La fermentazione è l’unico metodo in grado non solo di disattivare le sostanze tossiche della soia e arricchirla di enzimi benefici aumentandone il valore nutritivo, ma anche di diminuire il potere fitormonale degli isoflavoni, i fitoestrogeni contenuti naturalmente nella soia, sostanze che, imitando gli estrogeni femminili, possono interferire e agire contro le funzionalità del sistema endocrino.
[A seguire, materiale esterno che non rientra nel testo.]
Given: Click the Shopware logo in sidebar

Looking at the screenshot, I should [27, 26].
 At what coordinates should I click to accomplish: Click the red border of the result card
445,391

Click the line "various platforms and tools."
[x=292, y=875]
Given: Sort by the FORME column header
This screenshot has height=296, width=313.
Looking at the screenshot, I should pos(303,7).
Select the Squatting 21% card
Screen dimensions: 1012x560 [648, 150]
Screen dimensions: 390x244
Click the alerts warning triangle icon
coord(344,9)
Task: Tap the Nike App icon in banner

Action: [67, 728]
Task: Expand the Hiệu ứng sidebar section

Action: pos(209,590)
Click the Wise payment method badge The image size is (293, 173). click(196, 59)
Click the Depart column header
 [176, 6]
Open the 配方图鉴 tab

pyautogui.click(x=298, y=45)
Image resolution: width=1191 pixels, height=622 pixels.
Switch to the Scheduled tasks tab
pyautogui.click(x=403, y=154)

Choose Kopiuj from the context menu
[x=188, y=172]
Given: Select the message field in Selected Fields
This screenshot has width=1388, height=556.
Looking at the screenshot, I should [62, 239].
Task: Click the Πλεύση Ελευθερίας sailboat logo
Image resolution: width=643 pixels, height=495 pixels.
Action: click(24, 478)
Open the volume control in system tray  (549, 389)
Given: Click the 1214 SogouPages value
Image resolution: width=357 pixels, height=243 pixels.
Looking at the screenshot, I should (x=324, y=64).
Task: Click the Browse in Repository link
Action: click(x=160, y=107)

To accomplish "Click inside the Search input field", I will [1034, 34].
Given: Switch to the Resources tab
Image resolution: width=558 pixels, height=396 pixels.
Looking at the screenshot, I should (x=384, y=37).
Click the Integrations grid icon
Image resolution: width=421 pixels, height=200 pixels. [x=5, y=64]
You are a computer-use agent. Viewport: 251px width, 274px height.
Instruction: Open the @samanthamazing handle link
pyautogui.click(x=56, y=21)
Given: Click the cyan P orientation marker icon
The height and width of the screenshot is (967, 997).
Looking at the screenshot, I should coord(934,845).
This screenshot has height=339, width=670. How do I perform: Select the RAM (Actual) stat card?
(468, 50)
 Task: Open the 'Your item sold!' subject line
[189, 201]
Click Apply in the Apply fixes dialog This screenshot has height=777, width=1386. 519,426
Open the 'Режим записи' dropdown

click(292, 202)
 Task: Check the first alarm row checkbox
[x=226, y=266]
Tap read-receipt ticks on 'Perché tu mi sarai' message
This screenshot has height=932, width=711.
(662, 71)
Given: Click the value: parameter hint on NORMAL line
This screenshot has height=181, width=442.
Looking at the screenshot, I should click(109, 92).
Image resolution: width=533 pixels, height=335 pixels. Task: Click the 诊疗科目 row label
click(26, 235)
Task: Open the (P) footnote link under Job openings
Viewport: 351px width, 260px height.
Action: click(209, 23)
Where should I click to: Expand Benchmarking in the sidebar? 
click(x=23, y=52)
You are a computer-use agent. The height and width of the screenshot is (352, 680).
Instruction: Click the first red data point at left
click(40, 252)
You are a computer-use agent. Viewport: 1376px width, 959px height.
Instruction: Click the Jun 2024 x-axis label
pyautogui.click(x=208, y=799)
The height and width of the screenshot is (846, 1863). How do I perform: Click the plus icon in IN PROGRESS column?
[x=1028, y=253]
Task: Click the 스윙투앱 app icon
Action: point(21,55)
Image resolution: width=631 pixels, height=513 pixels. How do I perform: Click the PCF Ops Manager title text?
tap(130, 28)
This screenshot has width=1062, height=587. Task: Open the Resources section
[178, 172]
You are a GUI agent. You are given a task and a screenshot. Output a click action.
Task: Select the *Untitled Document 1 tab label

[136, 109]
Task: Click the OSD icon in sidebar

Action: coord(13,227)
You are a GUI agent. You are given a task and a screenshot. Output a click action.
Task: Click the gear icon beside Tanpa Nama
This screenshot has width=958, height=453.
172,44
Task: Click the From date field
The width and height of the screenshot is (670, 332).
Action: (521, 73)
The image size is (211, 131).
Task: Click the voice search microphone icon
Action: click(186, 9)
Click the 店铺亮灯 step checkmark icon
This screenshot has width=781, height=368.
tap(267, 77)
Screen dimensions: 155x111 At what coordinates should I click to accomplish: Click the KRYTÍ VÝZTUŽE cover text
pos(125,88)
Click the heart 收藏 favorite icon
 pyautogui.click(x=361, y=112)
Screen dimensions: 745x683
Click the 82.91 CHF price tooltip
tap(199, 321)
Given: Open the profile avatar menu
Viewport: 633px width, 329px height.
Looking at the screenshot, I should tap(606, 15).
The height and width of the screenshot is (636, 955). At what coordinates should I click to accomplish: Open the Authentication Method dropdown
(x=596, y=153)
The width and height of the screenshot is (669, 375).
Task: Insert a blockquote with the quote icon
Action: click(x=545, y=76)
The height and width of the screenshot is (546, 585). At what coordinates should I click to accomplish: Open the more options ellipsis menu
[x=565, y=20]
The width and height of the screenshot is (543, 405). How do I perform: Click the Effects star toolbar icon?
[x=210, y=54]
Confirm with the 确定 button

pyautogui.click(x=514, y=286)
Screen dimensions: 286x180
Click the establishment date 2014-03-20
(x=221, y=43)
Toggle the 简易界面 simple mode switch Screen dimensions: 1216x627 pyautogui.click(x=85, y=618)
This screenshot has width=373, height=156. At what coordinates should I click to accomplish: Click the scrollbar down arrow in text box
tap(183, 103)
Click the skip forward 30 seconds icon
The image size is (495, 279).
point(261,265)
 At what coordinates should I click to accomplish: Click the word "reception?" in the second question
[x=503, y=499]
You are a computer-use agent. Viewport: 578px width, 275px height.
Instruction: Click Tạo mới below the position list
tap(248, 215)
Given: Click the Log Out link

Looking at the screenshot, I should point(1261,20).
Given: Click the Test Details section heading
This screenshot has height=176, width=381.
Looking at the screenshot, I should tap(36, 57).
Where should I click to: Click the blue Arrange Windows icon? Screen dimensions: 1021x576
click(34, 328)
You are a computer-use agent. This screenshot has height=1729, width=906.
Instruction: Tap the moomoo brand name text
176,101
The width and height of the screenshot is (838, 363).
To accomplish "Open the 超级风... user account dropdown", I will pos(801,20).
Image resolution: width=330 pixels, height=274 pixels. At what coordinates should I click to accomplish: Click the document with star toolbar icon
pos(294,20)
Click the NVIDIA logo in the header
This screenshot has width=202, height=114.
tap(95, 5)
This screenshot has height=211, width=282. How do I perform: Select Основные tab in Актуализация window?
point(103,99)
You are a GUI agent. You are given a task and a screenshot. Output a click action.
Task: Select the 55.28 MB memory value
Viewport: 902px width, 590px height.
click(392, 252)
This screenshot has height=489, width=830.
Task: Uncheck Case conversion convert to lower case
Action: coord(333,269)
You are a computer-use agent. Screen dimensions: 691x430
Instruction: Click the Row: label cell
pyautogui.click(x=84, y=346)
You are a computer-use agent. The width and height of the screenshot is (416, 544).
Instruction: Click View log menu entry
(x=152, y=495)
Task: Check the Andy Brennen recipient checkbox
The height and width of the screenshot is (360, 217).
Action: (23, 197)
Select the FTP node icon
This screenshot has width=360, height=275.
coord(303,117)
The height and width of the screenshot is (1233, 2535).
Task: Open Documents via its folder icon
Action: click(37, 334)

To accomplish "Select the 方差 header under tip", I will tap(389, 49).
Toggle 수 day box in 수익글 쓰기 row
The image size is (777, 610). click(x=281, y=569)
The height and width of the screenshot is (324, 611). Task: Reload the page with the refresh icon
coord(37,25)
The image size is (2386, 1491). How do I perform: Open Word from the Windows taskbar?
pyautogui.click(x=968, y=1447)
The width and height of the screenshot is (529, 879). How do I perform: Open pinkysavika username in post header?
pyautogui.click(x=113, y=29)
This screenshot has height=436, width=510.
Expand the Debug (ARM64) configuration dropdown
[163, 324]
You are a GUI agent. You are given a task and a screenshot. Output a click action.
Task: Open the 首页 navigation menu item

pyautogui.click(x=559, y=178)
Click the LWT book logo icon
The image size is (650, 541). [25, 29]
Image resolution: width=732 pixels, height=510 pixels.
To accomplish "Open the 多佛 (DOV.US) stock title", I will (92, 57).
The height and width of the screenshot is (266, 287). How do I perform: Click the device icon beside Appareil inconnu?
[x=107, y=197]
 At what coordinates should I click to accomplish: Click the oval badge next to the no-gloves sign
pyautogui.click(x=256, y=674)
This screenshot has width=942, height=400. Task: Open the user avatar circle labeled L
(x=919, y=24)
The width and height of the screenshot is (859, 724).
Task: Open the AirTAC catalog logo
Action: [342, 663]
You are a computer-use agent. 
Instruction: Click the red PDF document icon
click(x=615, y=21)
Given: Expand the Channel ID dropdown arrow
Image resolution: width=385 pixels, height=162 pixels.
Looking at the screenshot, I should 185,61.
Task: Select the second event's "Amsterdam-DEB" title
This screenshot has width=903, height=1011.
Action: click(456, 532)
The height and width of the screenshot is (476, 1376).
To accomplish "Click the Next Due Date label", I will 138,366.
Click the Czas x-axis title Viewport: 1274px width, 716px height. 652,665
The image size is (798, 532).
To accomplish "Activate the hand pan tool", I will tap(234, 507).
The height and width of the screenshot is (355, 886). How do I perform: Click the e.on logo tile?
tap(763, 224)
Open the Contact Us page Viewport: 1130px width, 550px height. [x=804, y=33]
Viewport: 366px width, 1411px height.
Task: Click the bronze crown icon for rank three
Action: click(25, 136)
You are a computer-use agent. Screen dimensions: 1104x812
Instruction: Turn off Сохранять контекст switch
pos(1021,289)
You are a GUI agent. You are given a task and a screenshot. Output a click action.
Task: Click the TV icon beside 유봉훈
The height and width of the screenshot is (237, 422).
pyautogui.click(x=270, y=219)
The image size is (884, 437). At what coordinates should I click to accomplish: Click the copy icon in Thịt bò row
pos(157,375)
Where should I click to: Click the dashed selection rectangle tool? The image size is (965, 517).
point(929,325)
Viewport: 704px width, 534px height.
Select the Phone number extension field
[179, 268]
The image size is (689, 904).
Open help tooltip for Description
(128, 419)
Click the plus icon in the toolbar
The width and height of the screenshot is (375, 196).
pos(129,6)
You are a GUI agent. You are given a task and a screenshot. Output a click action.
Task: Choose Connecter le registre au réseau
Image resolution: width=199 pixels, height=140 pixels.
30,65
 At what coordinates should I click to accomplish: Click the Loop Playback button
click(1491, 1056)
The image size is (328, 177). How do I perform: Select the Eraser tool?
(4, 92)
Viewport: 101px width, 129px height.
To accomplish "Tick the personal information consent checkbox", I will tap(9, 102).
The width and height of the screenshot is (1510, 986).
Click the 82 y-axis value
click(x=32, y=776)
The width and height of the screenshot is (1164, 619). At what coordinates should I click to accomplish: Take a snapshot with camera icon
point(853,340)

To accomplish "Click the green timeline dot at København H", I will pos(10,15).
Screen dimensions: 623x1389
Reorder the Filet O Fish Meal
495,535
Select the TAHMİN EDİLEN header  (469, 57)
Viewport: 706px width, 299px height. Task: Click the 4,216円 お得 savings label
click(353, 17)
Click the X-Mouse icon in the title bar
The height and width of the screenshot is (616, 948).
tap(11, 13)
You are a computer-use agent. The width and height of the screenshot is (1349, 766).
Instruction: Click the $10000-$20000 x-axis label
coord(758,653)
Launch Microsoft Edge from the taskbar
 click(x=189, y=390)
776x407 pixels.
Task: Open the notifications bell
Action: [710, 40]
Gli isoflavoni della soia sono considerati infatti degli “endocrino-disgregatori”, in grado di compromettere la funzionalità della tiroide, dell’apparato riproduttivo, causando problemi di fertilità, fino a promuovere anche alcuni tipi di cancro, come quello al seno, allo stomaco e al pancreas.
Le modalità di consumo moderne e occidentalizzate della soia sottoforma di prodotti industriali imitativi della carne e dei cibi animali non ha fatto altro che rendere ancora più buio e insidioso questo lato oscuro della soia, rendendola un alimento che può portare gravi danni alla salute, anche irreparabili, soprattutto se diete vegane scorrette e con larga presenza di questi “sostituti” vengono fatte seguire ai bambini.
Se proprio si vuol consumare questo alimento lontano dalla nostra tradizione mediterranea, meglio lasciar perdere polpette vegane, bistecche di finta carne e simili, e impariamo come fanno gli orientali da secoli: in piccole porzioni, come condimento, sottoposta a lunghe fermentazioni e sempre abbinata alla carne e al pesce, assolutamente non in loro sostituzione, alimenti sempre presenti nelle diete di tutti i popoli tra i più longevi e che contribuiscono ad una dieta davvero completa, sana e bilanciata. E anche il lato oscuro della soia sarà meno tenebroso.